Editorial
Liebe Leserin, lieber Leser
Kürzlich sprach mich jemand an, leicht von oben herab wegen meines Glaubens an das Wort Gottes, welches in der Bibel offenbart ist, und meinte, ich solle doch einmal das Buch «Der erfundene Jesus» lesen. Wie klug der Autor doch schreibe, und wie differenziert! Mein Gegenüber schien froh darüber zu sein, endlich zu wissen, dass der Glaube an den Jesus der Bibel «erwiesenermassen» einer Prüfung nicht standhält. An einer Erwiderung war mein Gegenüber nicht interessiert, jetzt, wo man endlich verstanden hatte, was «erwiesen» ist und was nicht. «Endlich bin ich diesen Jesus los!» – diese Erleichterung hörte ich heraus. Ich musste daran denken, dass es die Toren sind, die in ihrem Herzen sprechen: «Es ist kein Gott» (vgl. Psalm 14; Psalm 53). Seit Jahrtausenden bewegt und verwandelt die Bibel die Herzen der Menschen – während das Buch von dem «erfundenen Jesus» vergessen sein wird, bevor sein Papier gilbt.

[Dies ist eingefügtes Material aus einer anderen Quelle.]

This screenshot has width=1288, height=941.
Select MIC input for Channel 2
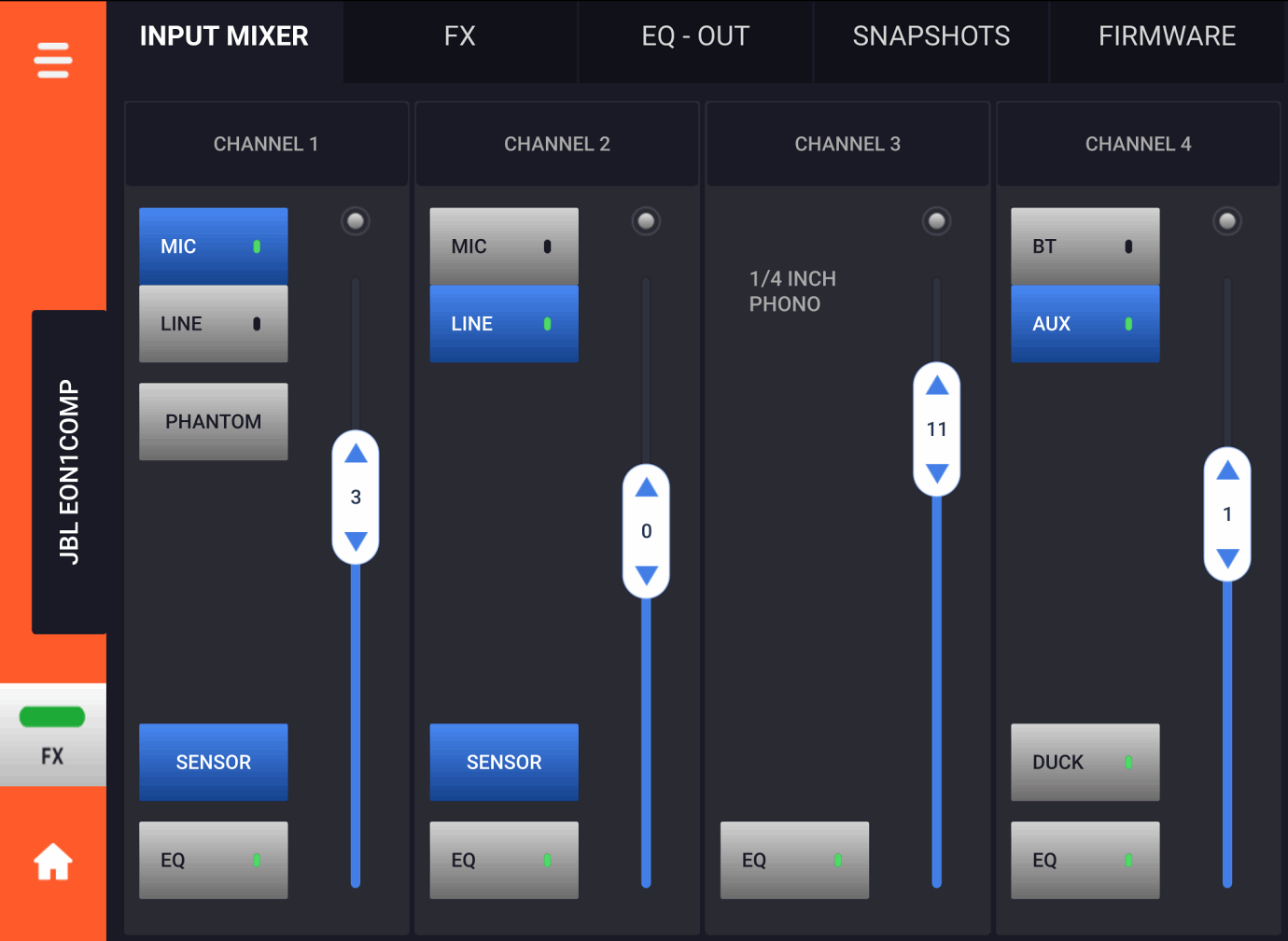coord(503,246)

Der Rabbiner Andrew Steimann hat einmal geschrieben: «Mit der Übergabe der Thora beginnt das Zeitalter der Verantwortung.» Mancher ist froh, wenn ihm einer einredet, er habe diese Verantwortung nicht. Allein, es nützt ihm nichts, im Gegenteil: «... die Toren werden an ihrer Torheit sterben» (vgl. Spr. 10,21). Dass so viele Menschen nicht der Stimme ihres Gewissens folgen, die sie doch hören, und der Verantwortung entsprechen, die mit dem Geschenk von Gottes Wort verbunden ist, das macht unsere Zeit so, wie sie ist. In seinem Beitrag «Lichtfunken in dunkler Zeit» zitiert Uwe Siemon-Netto den Theologen und Widerständler Helmut Thielicke, der gegen Ende des Zweiten Weltkrieges die Formulierung geprägt hat: «Ein Schuldverhältnis brütet über unserer Zeit.» Das trifft die damalige Situation, bezeichnet aber eigentlich die grundlegende Tragik des Menschen, der von Gott nichts wissen will.

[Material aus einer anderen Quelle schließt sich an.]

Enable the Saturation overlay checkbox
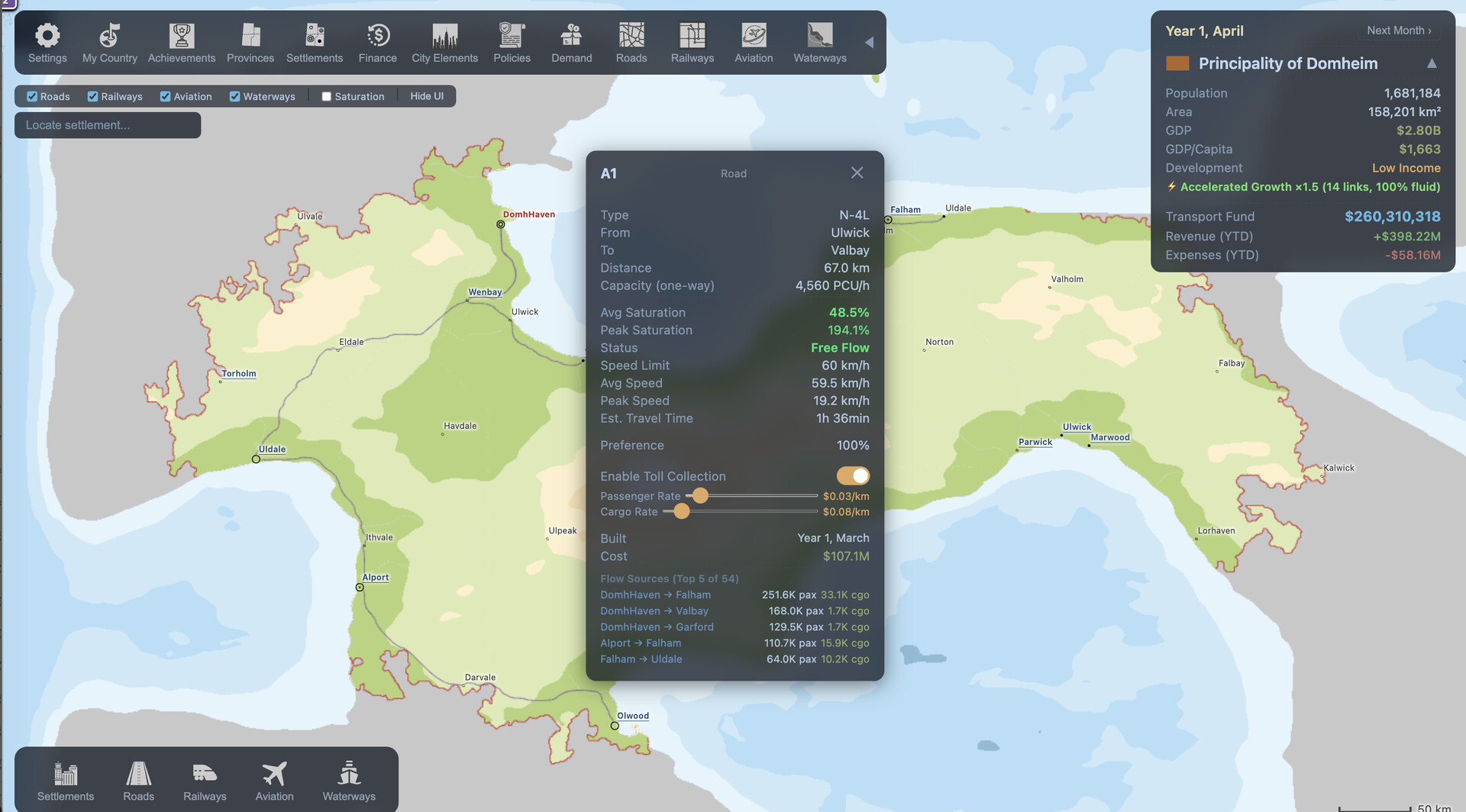Image resolution: width=1466 pixels, height=812 pixels. pos(327,97)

Seit Jahrtausenden bewegt und verwandelt die Bibel die Herzen der Menschen – während Bücher der Kategorie «Der erfundene Jesus» vergessen sein werden, bevor das Papier gilbt.
In einem Beitrag, in dem es um die Bedrohungen unserer Zeit geht, um Terror und bange Erwartungen des Kommenden, las ich den Satz: «Unsere Seelen sind aufgescheucht.» Ein treffendes Bild. Der Autor des Beitrages, der Theologe Andreas Keller, verweist auf das geistliche Antiserum gegen Unruhe, Sorge und Angst, indem er Gottes Wort zitiert: «Der Psalmist spricht zu seiner flatternden Seele: ‹Kehre wieder, meine Seele, zu deiner Ruhestatt; denn der Herr erweist dir Gutes.›» Immer wieder ruft uns Gottes Wort auf, unser «aufgescheuchtes» Gemüt, unsere verzagten Seelen zur Ordnung zu rufen: «Kehre zurück, meine Seele, zu deiner Ruhestatt.» Das ist Umkehr.

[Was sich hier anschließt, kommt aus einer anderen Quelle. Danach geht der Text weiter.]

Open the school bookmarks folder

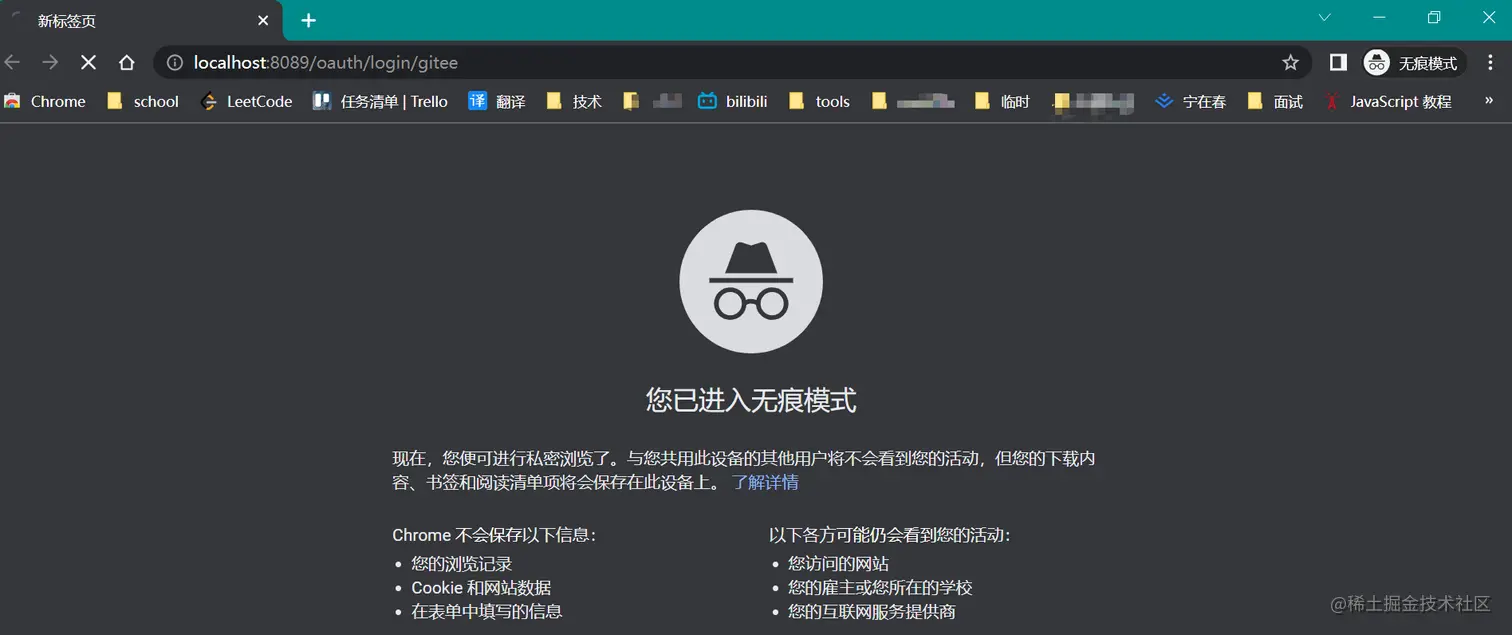point(143,101)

Hagar, die ägyptische Magd Abrams, gebar ihm, mit dem Einverständnis seiner Frau Sarai, die nicht schwanger wurde, einen Sohn. Nachdem Hagar von Sarai in die Wüste geschickt wurde, wandte sich Gott ihr zu, worauf sie erkannte: «Du bist ein Gott, der mich sieht.» Sie hörte auf Gottes Wort und ging zurück zu Sarai und Abram und gebar ihr Kind, das auf Anweisung Gottes den Namen Ismael, «Gott hört», bekam. Gott stellt sich Hagar in der Not als der Gott vor, der hört, und sie erlebt ihn als den Gott, der sieht. Gott sieht auch in unserer Zeit, hört die Gebete der «aufgescheuchten Seelen», wirkt Wunder, verändert Herzen, schenkt Menschen Erkenntnis.
Von solchen Wundern ist auch in dem Buch der factum-Autorin Carmen Matussek die Rede. Sie hat mit Menschen in der islamischen Welt gesprochen, bei denen die ungeheuerliche Judenhetze, die in den Medien, in den Schulen allgegenwärtig ist, nicht verfangen hat oder die diese überwunden haben. Es sind erstaunliche, spannende Geschichten. Es ist wohltuend zu lesen, wie der Gott, der hört und sieht, Herzen verwandelt. Das Buch von Carmen Matussek («Israel, mein Freund – Stimmen der Versöhnung aus der islamischen Welt», SCM Verlag) kann ich wärmstens empfehlen.